After all, she just landed her dream job at the wedding destination hotel, The Tanglewood. The rest should be a piece of cake for Sherilyn’s Type A personality.

 

But while everything else goes smoothly, her own wedding plans start to sink right before her eyes. One way or the other, Sherilyn is determined to make this wedding work—until the latest development threatens to call the whole thing off. Is it possible that Sherilyn is allergic to her fiancé?

 

This is the second book in the Emma Rae Travis Series by Sandra D. Bricker. I enjoyed meeting Sherilyn and getting to spend a bit more time with Emma and Jackson from the first book.

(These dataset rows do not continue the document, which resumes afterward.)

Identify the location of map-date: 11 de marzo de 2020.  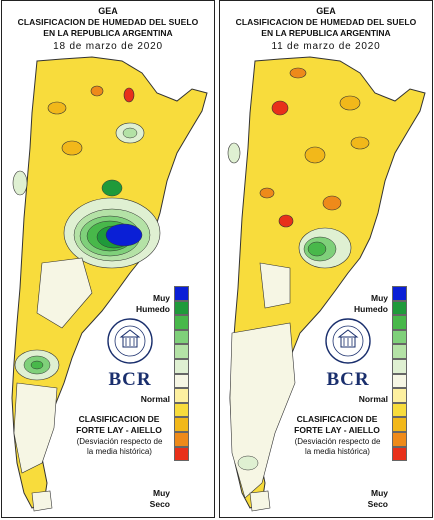
(326, 46).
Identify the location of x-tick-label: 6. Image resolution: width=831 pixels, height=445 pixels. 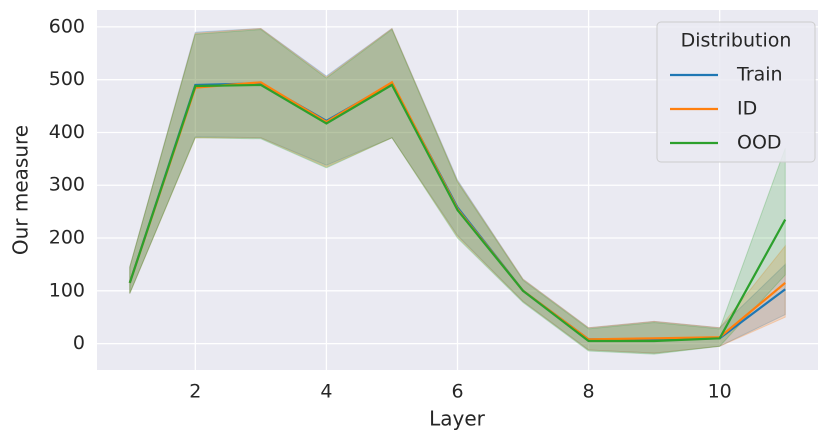
(457, 392).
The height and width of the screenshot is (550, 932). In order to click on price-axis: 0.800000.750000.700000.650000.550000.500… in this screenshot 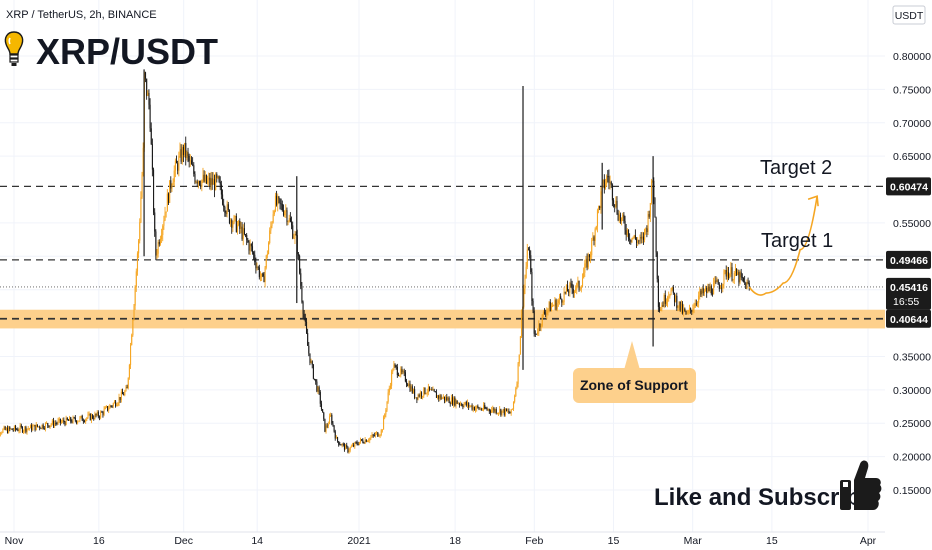, I will do `click(908, 274)`.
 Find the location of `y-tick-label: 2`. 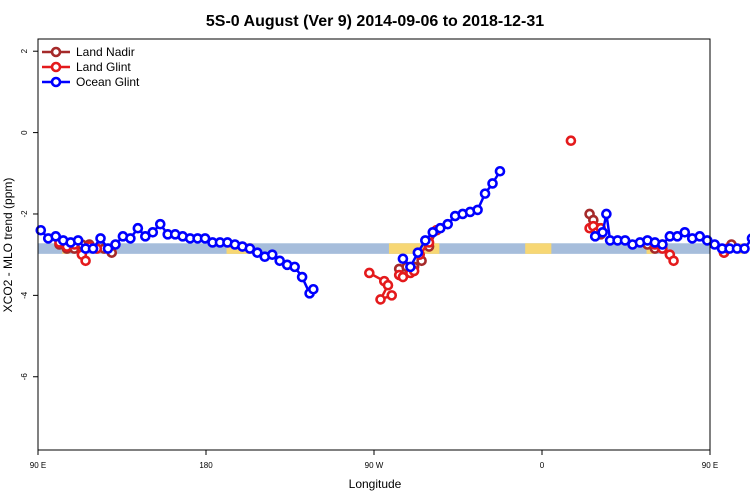

y-tick-label: 2 is located at coordinates (24, 50).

When I read Always the Baker, Never the Bride (Emma and Jackson’s story) I adored it and I could not stop laughing pretty much the whole way through the book. So when Helen came across the free download for Kindle, I grabbed it and 24 hours later I was done.

 

Sherilyn and Andy are a charming couple, who arrive in Andy’s home town of Atlanta, Georgia to new jobs and a future together. Sherilyn is The Tanglewood’s new wedding planner, and is now working alongside her college roommate and best friend Emma Rae Travis. Not only is she planning weddings for the Tanglewood, but she’s got to plan her own. Disaster and comical mayhem follow Sherilyn as she and Andy heads towards matrimony. It’s funny, touching and even had me shedding a few tears along the way (I’m a sucker for a good, romance with humour and sincerity).
Having said all this, there was two things that made the book a little less loveable that the first in the series. One was simply, I didn’t find it as funny as Always the Baker, Never the Bride. Perhaps this is simply because Sandra D. Bricker set the bar so high that Always the Wedding Planner, Never the Bride was never going to be what the first book was. That alone would not be something to really hinder a book for me, as with most series’ the first book is always the bench mark.
The second thing that I had trouble with was the character of Australian actor Russell Walter, who makes a very big first impression on Sherilyn, Andy and their friends. Now, Russell is a secondary character but he does have some decent “page time” throughout the book. Russell is a likeable character, made me smile quite a bit at his antics and his conversation. Russell came across as a “she’ll be right, it’s all good mate” kind of guy, who just flashes his charming “Aussie” grin and gets his way with whatever he wants. As I said, you can’t help but like the guy. I struggled with the dialogue that Bricker has given him. Some of it was good and is what Australian’s actually say, for example:
  • “No need. Couldn’t expect her to stick around the woopwoop.”  Woopwoop is akin to saying “in the middle of nowhere” but we Aussie might say it like this: “in the middle of woopwoop” or “gone out to woopwoop” (I remember my Dad using the latter phrase quite often)
  • “Buckley’s chance I’ll be back again then.”
  • “Your fella’s a good enough bloke.”

Now a quick example of the dialogue that I struggled with:

  • “…since I hopped out of my mother’s pouch.”
  • “Hurts like an angry boomer, mate.”
These sections of dialogue made me cringe. These are such clichéd Aussie statements, but I seriously don’t know anyone that uses them!

Once I got used to Russell’s dialogue, I didn’t mind the corny phrases as much by the end of the book.

Overall a funny and heart warming read.